YOUR ASSIGNMENT: Nothing but a number should be returned: the count of lines in the records that contain "navigator".

DATA:
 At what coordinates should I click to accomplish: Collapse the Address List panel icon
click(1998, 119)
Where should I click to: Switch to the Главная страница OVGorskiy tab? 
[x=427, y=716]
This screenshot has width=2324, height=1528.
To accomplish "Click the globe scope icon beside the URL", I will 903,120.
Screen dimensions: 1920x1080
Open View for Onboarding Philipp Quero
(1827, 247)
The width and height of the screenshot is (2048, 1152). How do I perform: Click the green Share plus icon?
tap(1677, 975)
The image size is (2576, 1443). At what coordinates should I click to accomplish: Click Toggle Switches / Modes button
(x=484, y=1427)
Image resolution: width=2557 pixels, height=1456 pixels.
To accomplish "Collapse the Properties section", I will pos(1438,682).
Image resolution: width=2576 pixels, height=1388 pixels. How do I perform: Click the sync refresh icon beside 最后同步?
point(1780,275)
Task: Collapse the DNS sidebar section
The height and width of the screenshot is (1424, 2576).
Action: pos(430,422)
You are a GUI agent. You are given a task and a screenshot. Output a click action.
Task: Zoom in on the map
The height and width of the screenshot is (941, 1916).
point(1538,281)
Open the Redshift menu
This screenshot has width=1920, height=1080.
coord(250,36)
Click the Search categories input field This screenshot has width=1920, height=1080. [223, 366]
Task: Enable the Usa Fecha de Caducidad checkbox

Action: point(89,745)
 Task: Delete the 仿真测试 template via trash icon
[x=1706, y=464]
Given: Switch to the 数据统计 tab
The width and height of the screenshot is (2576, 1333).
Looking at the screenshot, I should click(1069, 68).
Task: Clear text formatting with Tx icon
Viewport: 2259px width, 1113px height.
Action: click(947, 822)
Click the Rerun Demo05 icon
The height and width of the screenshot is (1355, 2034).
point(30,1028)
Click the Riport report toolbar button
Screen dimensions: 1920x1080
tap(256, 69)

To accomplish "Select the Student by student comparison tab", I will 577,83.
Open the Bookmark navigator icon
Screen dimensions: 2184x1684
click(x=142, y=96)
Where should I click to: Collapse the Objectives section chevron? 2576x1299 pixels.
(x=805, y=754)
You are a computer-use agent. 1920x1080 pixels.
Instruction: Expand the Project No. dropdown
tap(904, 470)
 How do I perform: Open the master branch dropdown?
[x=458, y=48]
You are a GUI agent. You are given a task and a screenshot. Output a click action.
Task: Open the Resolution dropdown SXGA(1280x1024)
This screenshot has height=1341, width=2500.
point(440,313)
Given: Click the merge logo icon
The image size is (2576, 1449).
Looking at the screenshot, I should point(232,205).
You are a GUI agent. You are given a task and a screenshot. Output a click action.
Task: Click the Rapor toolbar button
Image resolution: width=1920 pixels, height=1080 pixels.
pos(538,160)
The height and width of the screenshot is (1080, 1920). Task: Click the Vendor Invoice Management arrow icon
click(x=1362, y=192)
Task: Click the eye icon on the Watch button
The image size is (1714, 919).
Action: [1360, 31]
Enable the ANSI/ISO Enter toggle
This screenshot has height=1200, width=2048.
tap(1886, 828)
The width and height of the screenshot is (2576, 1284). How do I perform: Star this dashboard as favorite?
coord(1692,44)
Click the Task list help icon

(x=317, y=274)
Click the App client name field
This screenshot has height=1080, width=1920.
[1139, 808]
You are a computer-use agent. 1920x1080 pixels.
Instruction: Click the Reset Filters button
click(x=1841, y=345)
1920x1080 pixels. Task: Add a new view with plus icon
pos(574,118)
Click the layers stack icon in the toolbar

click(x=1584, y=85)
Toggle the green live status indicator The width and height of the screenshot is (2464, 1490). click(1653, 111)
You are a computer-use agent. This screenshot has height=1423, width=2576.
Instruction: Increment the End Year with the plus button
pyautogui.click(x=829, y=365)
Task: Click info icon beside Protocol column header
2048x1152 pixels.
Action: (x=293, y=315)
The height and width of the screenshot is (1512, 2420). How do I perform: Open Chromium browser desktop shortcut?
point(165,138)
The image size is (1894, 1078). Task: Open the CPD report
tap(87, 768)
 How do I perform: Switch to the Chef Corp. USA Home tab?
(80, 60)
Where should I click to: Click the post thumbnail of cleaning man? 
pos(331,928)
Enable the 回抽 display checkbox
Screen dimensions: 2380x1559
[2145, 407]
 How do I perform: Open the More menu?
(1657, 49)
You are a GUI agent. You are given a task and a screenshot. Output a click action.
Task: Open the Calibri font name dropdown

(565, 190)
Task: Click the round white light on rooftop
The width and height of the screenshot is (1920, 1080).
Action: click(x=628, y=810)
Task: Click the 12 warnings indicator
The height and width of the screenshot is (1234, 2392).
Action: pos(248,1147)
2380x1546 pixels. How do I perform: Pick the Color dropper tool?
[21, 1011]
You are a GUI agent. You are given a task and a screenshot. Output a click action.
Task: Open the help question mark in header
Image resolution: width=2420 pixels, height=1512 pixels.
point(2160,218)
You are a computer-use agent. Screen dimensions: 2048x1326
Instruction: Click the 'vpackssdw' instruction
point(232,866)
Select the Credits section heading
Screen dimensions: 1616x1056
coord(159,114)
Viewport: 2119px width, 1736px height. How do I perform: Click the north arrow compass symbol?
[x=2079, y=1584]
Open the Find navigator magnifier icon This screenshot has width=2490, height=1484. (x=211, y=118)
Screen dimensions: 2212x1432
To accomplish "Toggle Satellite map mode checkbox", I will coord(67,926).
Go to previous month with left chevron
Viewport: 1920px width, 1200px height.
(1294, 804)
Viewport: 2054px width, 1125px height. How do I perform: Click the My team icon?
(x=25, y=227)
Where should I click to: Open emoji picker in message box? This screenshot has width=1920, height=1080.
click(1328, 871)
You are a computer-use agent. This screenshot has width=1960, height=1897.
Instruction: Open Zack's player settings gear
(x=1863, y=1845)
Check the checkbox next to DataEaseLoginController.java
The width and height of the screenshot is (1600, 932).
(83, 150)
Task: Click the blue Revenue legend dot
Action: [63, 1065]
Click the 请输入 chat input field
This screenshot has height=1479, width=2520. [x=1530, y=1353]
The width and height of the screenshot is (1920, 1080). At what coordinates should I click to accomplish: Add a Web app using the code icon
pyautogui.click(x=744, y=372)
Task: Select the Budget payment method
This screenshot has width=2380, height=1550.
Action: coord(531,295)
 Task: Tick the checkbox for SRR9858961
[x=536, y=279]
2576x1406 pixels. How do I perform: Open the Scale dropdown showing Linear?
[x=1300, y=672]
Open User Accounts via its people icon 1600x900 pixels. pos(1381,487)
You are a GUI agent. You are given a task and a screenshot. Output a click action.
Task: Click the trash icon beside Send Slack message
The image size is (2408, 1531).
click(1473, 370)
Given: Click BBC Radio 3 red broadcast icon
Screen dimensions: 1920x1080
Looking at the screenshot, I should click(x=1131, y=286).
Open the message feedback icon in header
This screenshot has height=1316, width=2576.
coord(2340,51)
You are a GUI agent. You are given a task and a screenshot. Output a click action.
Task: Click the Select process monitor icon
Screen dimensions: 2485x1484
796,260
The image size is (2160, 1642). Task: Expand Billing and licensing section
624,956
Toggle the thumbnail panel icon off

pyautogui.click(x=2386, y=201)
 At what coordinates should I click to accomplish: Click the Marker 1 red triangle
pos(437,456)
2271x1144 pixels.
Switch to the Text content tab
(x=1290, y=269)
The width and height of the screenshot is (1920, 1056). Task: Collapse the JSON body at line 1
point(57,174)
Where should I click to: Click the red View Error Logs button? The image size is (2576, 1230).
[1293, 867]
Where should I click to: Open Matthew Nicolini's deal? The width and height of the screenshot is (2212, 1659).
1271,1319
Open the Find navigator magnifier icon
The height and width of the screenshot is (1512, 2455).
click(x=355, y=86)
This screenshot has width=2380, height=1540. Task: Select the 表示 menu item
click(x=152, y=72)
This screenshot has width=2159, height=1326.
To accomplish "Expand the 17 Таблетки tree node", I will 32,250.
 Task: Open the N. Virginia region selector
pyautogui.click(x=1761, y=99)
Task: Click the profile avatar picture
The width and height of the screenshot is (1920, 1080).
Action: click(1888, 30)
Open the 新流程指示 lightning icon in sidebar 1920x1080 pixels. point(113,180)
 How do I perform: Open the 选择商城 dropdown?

RESPONSE BOX: 3